* TEXT PASSAGE:

Err... A PR department cares about one thing. Can you guess it? Right! PR! They could give a damn about facts or propaganda. They only care about what is generally accepted and what makes for a good image. GamerGate being a "hate campaign" is generally accept and speaking against it makes for a good image.
The laughter was sarcastic. I really don't know why I posted it. I was likely tired.
I imagine you are decidedly ignorant about GamerGate then, because that it what it has always been about. Considering a quick look on twitter still shows the tag being used to call out stupid censorship, I believe it. This guy believes it:
"I see GamerGate as the best modern example of how a false narrative can be socially engineered by coordinating the five C’s:
1. Confirmation Bias, leading to the cherry picking of only data that supports one’s position;
2. Composition Fallacy, arguing that a part defines the whole;
3. Clickbait Business Model, incentivizing sensational stories spread through social media;
4. Complicit Mass Media, pushing eagerly any War-Against-Women/harassment story;
5. Collectivism, justifying outrage and action for the “greater good.”
So what is GamerGate? From my one year of observation and interaction on Twitter, it’s simple: gamers pushing for free enterprise and free markets in the gaming industry; gamers asking for a competitive market free of collusion, free of corruption, and free of control of artistic creativity by authoritarians. In short, GamerGate is a freedom movement.
Don’t take my word for it. Scrape the Twitter API, code the content, run the statistical analysis. If you’re anti-GamerGate, you’ll be surprised by what you find."
~NICK FLOR
Associate Professor, Anderson School of Management, University of New Mexico
(Hey, look. He's from my city.)
You are imagining the inner workings of a massive corporations to fit your narrative. Nintendo doesn't give a crap about Gamergate. In all likelihood it went something like this:
Nintendo PR Person: "Seems we are taking heat because someone said we referenced something called Gamergate."
Head PR Person: "WTF is Gamergate?!"
Nintendo PR Person: *googles Gamergate* "Apparently its a group that harasses women."
Head PR Person: "Alright, make a statement saying we dislike whatever it's called again."

* DATASET RECORDS:
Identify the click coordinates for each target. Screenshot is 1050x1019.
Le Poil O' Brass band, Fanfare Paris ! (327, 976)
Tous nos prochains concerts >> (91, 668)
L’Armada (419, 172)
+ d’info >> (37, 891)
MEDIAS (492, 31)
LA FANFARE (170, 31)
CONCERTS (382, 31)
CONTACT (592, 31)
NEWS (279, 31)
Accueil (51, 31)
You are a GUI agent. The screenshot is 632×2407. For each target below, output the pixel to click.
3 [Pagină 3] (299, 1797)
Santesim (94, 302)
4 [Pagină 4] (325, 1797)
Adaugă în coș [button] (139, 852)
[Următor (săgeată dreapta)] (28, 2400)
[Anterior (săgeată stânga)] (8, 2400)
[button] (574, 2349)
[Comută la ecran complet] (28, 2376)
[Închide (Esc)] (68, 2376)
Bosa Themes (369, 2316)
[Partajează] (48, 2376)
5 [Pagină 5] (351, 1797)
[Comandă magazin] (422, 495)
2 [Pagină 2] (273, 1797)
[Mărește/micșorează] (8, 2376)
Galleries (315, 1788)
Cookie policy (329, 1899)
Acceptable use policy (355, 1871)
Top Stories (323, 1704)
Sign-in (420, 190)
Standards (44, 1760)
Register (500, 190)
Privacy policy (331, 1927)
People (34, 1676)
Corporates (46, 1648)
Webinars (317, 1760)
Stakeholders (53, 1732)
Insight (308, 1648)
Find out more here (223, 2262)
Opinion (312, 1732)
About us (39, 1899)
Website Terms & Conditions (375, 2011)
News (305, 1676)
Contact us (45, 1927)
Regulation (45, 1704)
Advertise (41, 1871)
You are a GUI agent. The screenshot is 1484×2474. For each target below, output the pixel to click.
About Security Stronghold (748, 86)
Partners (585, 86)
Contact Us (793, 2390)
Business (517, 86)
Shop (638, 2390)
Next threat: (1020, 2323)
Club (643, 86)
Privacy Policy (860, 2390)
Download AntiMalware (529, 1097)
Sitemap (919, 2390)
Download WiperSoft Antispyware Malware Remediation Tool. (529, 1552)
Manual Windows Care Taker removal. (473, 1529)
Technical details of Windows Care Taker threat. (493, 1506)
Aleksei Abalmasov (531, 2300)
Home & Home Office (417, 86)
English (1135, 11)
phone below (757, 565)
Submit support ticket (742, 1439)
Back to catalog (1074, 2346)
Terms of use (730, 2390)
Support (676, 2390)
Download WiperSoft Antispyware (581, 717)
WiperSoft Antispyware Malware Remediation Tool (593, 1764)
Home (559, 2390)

* WORK TASK A: In the GamerGate post, what position and school are listed under Nick Flor's name?
* WORK TASK B: Echo word for word the stretch of the GamerGate post from "Err... A PR" through "it makes for a good image.".

* RESPONSE AREA A: Associate Professor, Anderson School of Management, University of New Mexico.

* RESPONSE AREA B:
Err... A PR department cares about one thing. Can you guess it? Right! PR! They could give a damn about facts or propaganda. They only care about what is generally accepted and what makes for a good image. GamerGate being a "hate campaign" is generally accept and speaking against it makes for a good image.